Bejeweled 3 Review

This fun and engaging sequel will probably entertain you for dozens of hours, but it achieves that by presenting a way too familiar gameplay.

Just like Tetris, Bejeweled is one of the most popular puzzle games ever created as the original was released for several consoles, smartphones and even the world’s most popular social network.  One of the main reasons for its increasing popularity is that not only can the game be extremely addictive and compelling to play, but it’s also really easy to pick up. Fortunately, this iteration adds some components, like new modes, gems and badges giving you enough reasons to play it for more than just a few times. But will these shallow additions be enough to keep the gameplay fresh even after a decade of releasing the first Bejeweled? Let’s find out

The main formula is pretty simple, it’s based on swapping one gem with an adjacent one to make it match with at least two others of the same color. This causes the matched precious stones to disappear, randomly generating new gems that drop on the empty space. To add even more variety to the game new gems can be created. When more than three gems are aligned, a special precious stone appears destroying all the surrounding ones. By forming an L or a T shape you create a star gem that removes all the other stones of a particular color. Four main modes are available right off the bat, Classic, Zen, Lightning and Quest modes. The Classic mode is the most traditional way to play the game, which lets you play the game until you run out of possible matches. To do this, you have to plan every move instead of matching gems recklessly and this adds more strategy to it.

Must… match…stones

The Zen mode is also called endless mode, and as the name states it lets you play the game endlessly. But besides that, this mode has soothing music and sounds that encourage relaxation and it also features a breath modulation mode that allows you to synchronize your breathing patterns with lines on the screen. The developers claim to have worked with scientists of the field of biofeedback to create the mode, but after trying it for a long while I would be lying if I said that I felt more relaxed or calmed. Then, the Lightning mode adds a clock to the formula, before it runs to zero you have to match special gems to add more seconds to it. Finally, the last regular mode is called Quest, in it you have more than 40 puzzles to solve and some minigames that mix some of the rules of the different featured modes.

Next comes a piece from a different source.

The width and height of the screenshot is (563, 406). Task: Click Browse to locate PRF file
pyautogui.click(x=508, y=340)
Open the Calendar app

Furthermore, some secrets modes were included, the Butterfly, Diamond Mine, Ice Storm and Poker. The Butterfly mode features butterflies of different colors and a spider. Here you’ll have to free the butterflies by matching them with gems of the respective colors before they reach the top and are caught by the spider. The Diamond Mine mode consists of finding different treasures that have been previously hidden on the sand. To do so, you’ll have to explode gems allowing you to dig into the ground where there are various artifacts. In Ice Storm, ice columns continually raise and the only way to stop them is by making matches, the trick here is that making vertical or horizontal matches have different effects on the ice. The last mode included is Poker, in it there is a hand of cards and every time you make a match a card is turned with a gem on it. The objective is to acquire the best hand possible by making matches.

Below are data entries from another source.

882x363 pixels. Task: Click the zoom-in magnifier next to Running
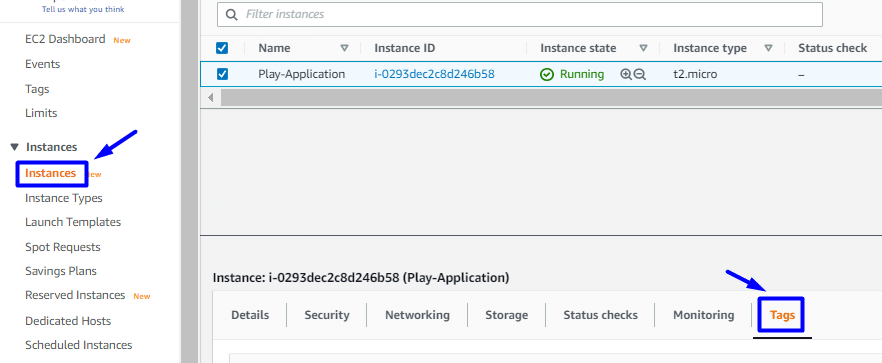[x=626, y=74]
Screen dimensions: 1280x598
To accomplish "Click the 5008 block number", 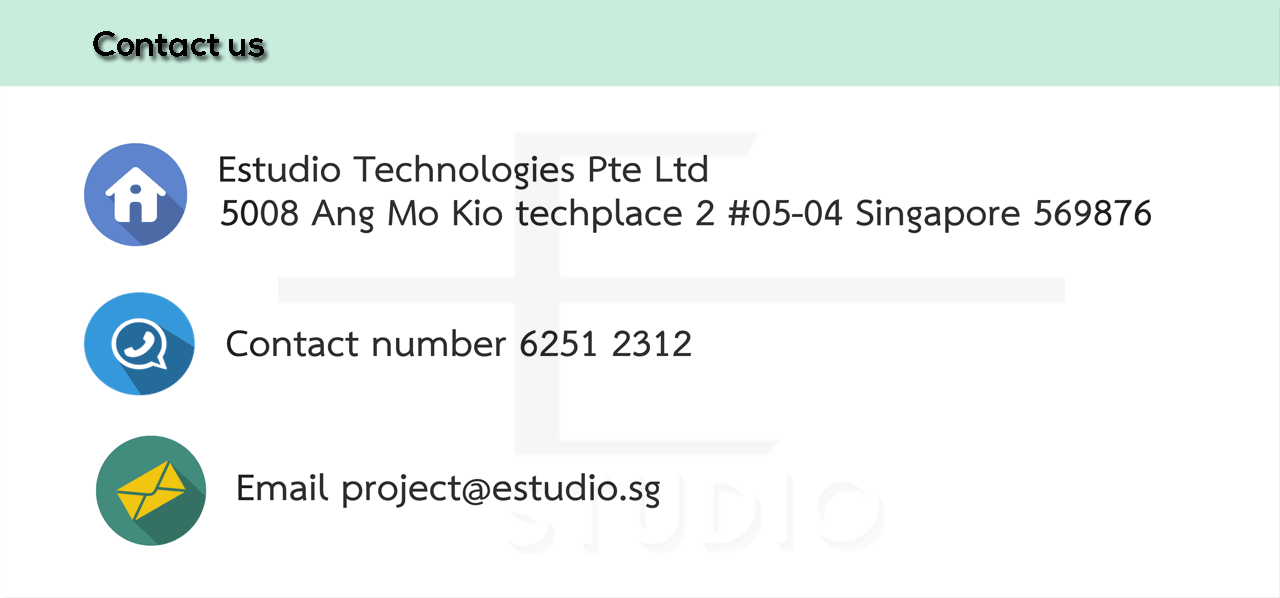I will pos(260,213).
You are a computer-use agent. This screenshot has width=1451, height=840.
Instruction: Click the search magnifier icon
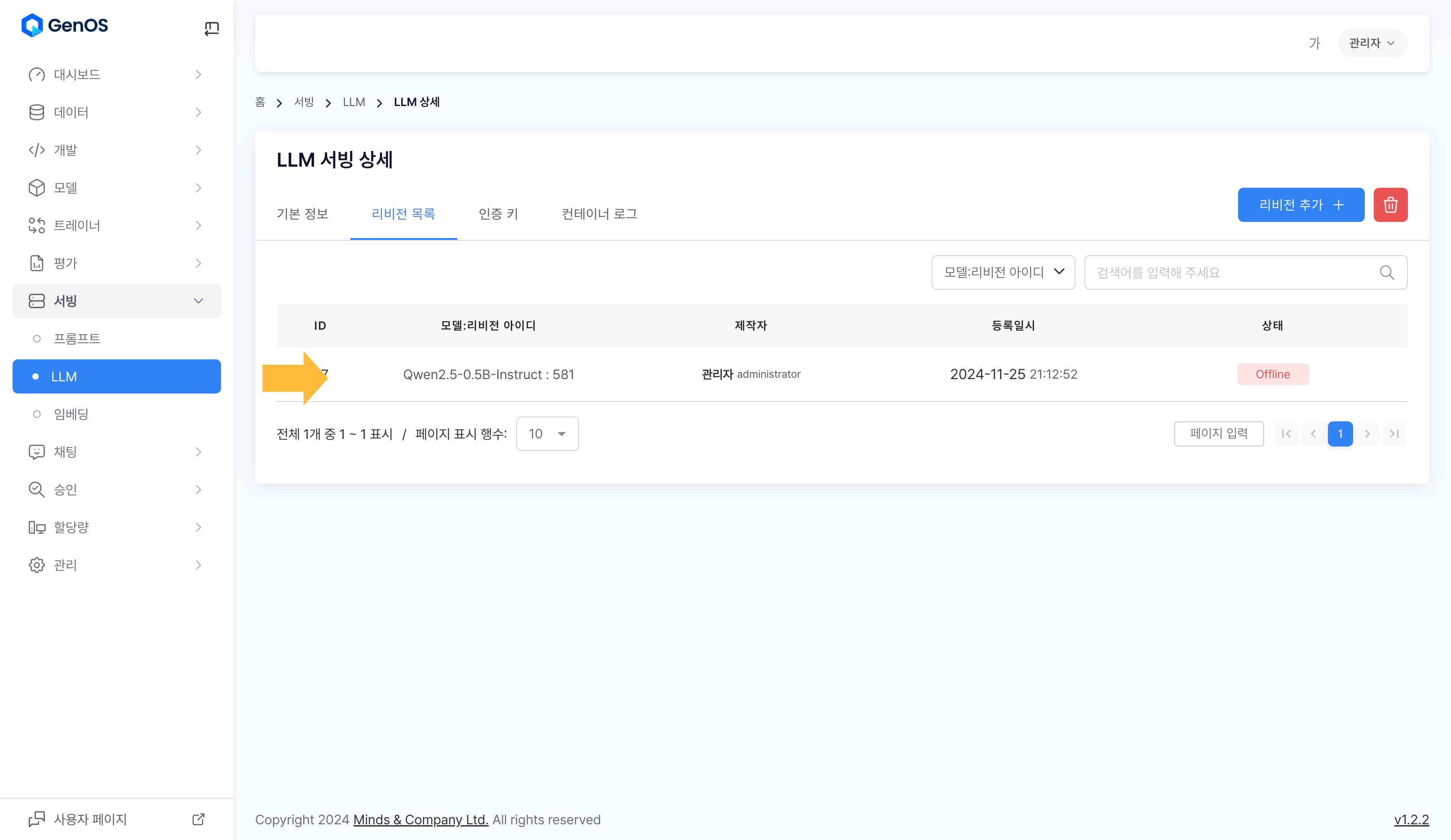coord(1386,272)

The hundreds of hours that you invest in the game will be rewarded… with a shiny badge

Fortunately, there are some elements that add a sense of progression to the game. All the secrets modes have to be unlocked by acquiring certain number of points or beating other mode and the inclusion of an incredible number of badges is great news for completionists. It’s good to know that even when so many elements have been added the basic gameplay is still intact, but this can be a disadvantage in itself as there’s nothing innovative about this sequel. That doesn’t mean that the game is uninspired or anything, but Bejeweled 3 has definitely a sense of Déjà vu to it. Steam achievements and some sort of leader boards are inexistent and are somehow expected, especially considering nowadays every game has them.

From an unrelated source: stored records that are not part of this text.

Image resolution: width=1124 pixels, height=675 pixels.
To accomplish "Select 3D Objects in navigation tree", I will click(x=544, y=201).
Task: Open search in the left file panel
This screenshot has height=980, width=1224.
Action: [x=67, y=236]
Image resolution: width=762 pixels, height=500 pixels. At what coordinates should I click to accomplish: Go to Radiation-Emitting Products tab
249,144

This puzzle game isn’t disappointing, but it is impossible to understand some of its omissions. What’s nice about Bejeweled is that is appealing to almost everybody, even for people who don’t usually play games. Its addictive nature and variety of modes allow you to keep playing for more than a few weeks. There’s something interesting about this game that keeps you hooked and interested for hours, and not every game can say the same.